1. Field of the Invention
The invention relates to a block decoding method and apparatus and, more particularly, to a block decoding method and apparatus capable of decoding and outputting data in a longitudinal direction.
2. Description of Related Art
Block decoding is an image compressing/decompressing technique, and JPEG decoding is one of the most popular block decoding schemes. FIG. 1 is a block diagram of a JPEG decoder 10. As shown in FIG. 1, the JPEG decoder 10 is essentially constructed by a decoding device 110, a de-zigzag arranging device 120, an inverse quantizer 130, an inverse discrete cosine transform (IDCT) device 140, a color space converter 150, a controller 160 and a memory device 170, thereby decoding a JPEG compressed image file 100 in which table data 102 and format data 103 that are associated with a compressed data datastream 101 thereof are provided. The table data 102 includes a Huffman coding table 111 and an inverse quantization table 131 such that the decoding device 110 can perform a Huffman decoding on the compressed datastream 101 in accordance with the Huffman coding table 111 when the JPEG decoder 10 decodes the compressed image file 100 to thus obtain an one-dimensional block consisting of pixels arranged in one dimension. In accordance with the JPEG standard, the de-zigzag arranging device 120 arranges the one-dimensional block into a two-dimensional block consisting of pixels arranged in two dimensions. As shown in FIG. 2, the arrows direct the sequence of pixel arrangement from the one-dimensional block to the two-dimensional block. Namely, the pixels are arranged in a directional sequence: transverse (right), diagonal (left-down), down, diagonal (right-up) and so on.

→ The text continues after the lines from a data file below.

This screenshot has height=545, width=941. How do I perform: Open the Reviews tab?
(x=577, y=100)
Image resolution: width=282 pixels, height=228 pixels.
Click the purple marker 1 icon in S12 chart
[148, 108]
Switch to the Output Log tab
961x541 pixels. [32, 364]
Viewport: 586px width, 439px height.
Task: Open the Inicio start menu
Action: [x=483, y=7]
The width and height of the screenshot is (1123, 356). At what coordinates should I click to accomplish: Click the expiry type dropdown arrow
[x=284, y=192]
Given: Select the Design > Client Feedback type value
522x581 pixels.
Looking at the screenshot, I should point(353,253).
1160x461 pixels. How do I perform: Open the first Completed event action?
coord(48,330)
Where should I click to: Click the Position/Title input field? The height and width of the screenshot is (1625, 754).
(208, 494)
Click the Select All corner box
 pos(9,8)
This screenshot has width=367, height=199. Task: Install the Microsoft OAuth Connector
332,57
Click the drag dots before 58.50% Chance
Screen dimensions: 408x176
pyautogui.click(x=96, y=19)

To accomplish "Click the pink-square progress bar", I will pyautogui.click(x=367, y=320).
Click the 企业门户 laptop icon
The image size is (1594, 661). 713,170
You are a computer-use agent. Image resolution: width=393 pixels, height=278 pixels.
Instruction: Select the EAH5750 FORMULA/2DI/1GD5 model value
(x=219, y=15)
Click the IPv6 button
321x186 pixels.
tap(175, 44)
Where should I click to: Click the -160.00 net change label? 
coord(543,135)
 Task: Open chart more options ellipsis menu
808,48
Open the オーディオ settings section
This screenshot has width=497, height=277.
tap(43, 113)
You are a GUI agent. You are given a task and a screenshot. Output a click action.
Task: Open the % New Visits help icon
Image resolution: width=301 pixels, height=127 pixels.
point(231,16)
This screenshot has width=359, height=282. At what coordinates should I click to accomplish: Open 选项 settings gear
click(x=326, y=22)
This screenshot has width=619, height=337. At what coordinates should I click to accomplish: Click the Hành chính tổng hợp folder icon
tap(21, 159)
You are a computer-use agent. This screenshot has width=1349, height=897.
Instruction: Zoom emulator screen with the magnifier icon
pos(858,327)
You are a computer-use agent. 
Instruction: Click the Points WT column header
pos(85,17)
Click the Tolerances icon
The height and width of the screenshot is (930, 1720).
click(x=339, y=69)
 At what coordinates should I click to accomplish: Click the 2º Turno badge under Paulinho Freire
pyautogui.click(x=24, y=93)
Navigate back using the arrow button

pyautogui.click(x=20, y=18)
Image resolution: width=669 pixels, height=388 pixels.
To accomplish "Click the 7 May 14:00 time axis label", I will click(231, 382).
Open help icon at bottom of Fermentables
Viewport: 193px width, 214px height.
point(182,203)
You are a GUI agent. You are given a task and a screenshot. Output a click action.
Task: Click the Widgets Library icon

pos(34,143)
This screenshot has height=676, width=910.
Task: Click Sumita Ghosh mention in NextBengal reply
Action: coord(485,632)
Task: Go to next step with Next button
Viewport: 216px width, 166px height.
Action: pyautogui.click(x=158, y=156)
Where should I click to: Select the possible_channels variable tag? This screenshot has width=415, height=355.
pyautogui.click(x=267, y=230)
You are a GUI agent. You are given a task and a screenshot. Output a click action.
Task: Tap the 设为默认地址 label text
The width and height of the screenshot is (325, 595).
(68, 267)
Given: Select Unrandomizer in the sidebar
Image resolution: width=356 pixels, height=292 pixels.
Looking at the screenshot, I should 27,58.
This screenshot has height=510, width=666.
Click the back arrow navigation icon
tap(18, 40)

The inverse quantizer 130 performs inverse quantization on the two-dimensional block in accordance with the inverse quantization table 131 to thus obtain a two-dimensional inverse quantization block. FIG. 3 is an example of a content of the inverse quantization table 131. The IDCT device 140 converts the two-dimensional inverse quantization block from frequency domain to spatial domain. The color space converter 150 performs color conversion on the two-dimensional spatial block to thus convert its YCbCr format into a RGB format, thereby obtaining a decompressed image block similar to its source image.
The controller 160 controls the entire JPEG decoding to obtain an RGB decompressed image 200, and performs an initialization and setting on the internal registers of the devices 110, 120, 130, 140 and 150. The memory device 170 temporarily stores the JPEG compressed image file 100 and the decompressed image 200.
As cited, the JPEG decoder 10 requires sequentially decoding the blocks of the compressed datastream 101 first and then re-combines them into the complete decompressed image 200. For example, as to the decompressed image 200 represented by the picture shown in FIG. 4, the JPEG decoder 10 sequentially decodes each block 41 in a direction A (horizontal). When printing the decompressed image 200, a typical printer feeds paper in a B direction and fetches each block 41 of the decompressed image 200 in a direction C (longitudinal). Accordingly, it is seen that the JPEG decoder 10 decodes the compressed datastream 101 for obtaining every block 41 and storing them to the memory device 170 first and then fetches the decompressed image 200 in the direction C for printing it out. However, the memory device 170 is increased with higher image resolution for storing more data. For an example of the decompressed image 200 with ((M+1)×(N+1)) blocks, if every block has red, green and blue colors and requires a memory space of 8×8×3 bytes, the size of the memory device 170 required by the JPEG decoder 10 is up to ((M+1)×(N+1)×64×3) bytes, which needs a very high hardware cost.
To overcome this problem, U.S. Pat. No. 6,298,166 granted to Ratnakar, et al. for an “Image transformations in the compressed domain” records additional information about compressed blocks along with coding and compressing. However, the additional information including indexes of the compressed blocks is not necessary in the JPEG standard but provided for a special JPEG decoder. In accordance with the additional information, the JPEG decoder can decode data in the longitudinal direction and output a re-arranged and re-compressed JPEG file based on a requirement of image rotation and mirror. Such a technique requires the additional processes in coding and compressing, and this system is suitable to implement the functions of rotation and mirror in a digital image input system because it does not teach or disclose any longitudinal processing for a non-digital image input system. In addition, Ratnakar discloses the processing of image mirror and rotation in frequency domain, not in spatial domain. Further, the processing of image mirror and rotation in frequency domain tends to a theoretical study rather than implement in practice. Therefore, it is desirable to provide an improved block decoding method and apparatus to mitigate and/or obviate the aforementioned problems.